‘What sparked the idea?’
Dr Lauren Ellis’s eyes glaze as if no one has ever asked this intellectual giant what incited the Eureka moment that was to transform environmental research—the translation software that allows scientists to communicate with entire ecosystems, to enable a more symbiotic relationship between human communities and the natural world.
‘I was camping with my boyfriend,’ she reveals. ‘One morning I woke up to see the networks of mycelial threads that stretched out over the landscape.’
Cherchez la femme, they say, or in Dr Ellis’s case, cherchez l’homme. Is the mystery man still in her life?
‘Next question,’ is the curt reply. The man remains a mystery. Thankfully, due to Ellis’s pioneering spirit, the natural world is becoming less of one.
Not boyfriend but first husband, Lauren thinks, mentally editing the article for style and accuracy.

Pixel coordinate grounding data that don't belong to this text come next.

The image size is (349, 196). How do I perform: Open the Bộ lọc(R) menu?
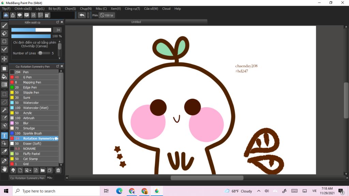55,9
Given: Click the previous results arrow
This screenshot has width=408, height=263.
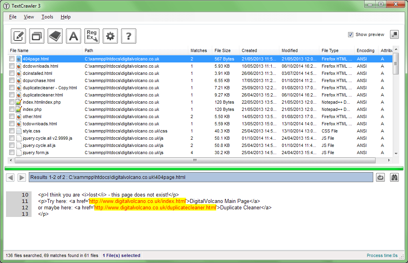Looking at the screenshot, I should pos(10,177).
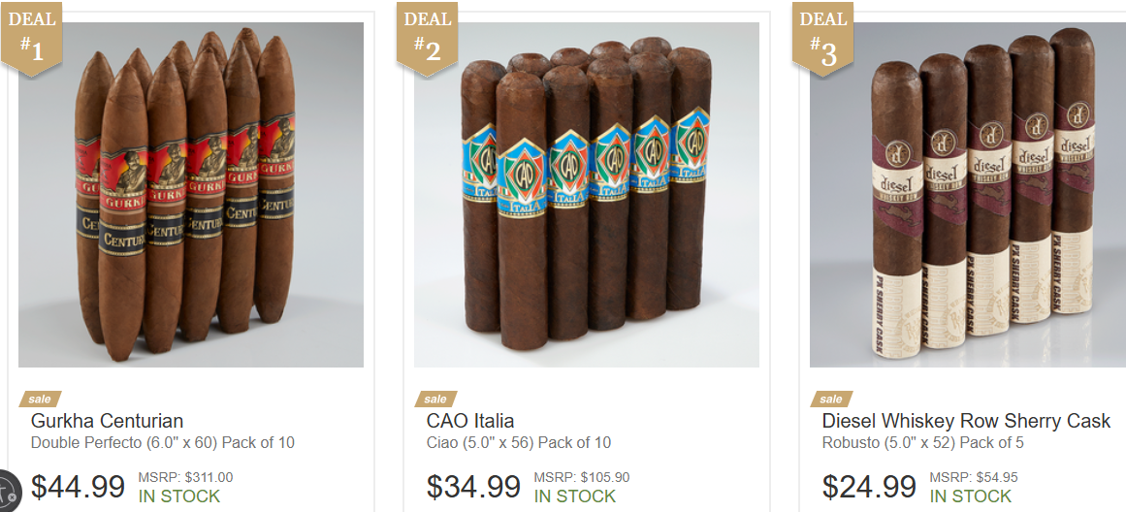Screen dimensions: 1126x512
Task: Click the Ciao Pack of 10 description
Action: click(x=519, y=442)
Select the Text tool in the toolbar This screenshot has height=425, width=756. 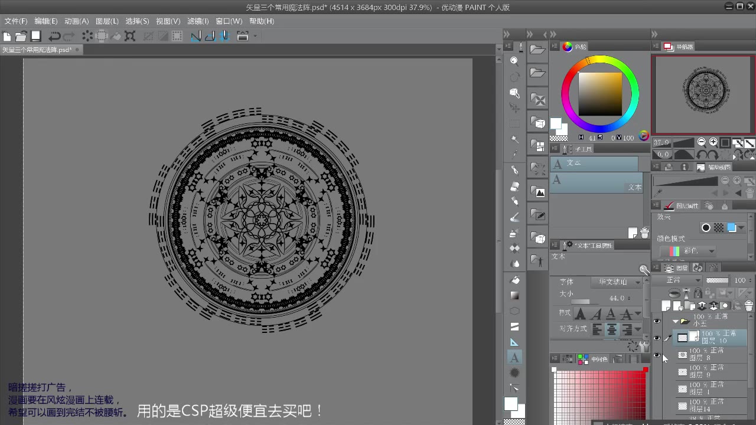(514, 357)
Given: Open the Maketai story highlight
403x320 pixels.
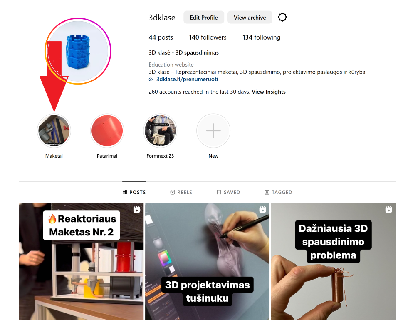Looking at the screenshot, I should 54,131.
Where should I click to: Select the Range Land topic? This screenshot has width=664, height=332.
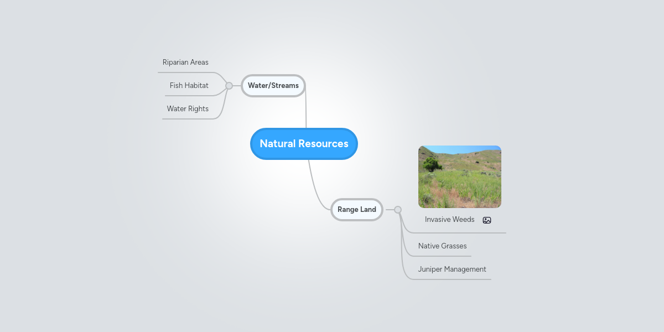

He’d brought her on the camping trip to confess his affair. When in the early hours she’d ripped the sleeping bag from his body and voraciously unclothed him, buttons popping on his thermal gilet, lined tracksuit bottoms wrenched from kicking legs, he must have assumed he was forgiven. But the desire that raged through her was not a longing for loving union but an implacable will to discover.
Or rather, she thinks, to uncover what lay beneath the tight web of language that formed the noun-phrase containers of his image: faithful husband, misunderstood man, complex depressive, now woeful penitent. When stripping him of the layers of clothing did not sate her, she pressed into him with a passion, not to connect but to unweave the layers of language that shaped the likeness he’d presented, the only version of him she’d ever known, as if the naked heat of such a yearning could melt through his façade and reveal some nascent truth within.
Outside in the emerging day she wrapped her sleeping bag around her and marvelled at the white web of fungal strands that clothed the organic landscape. Not to insulate, she realised, but to connect.
Something loosened within her, an idea unravelling.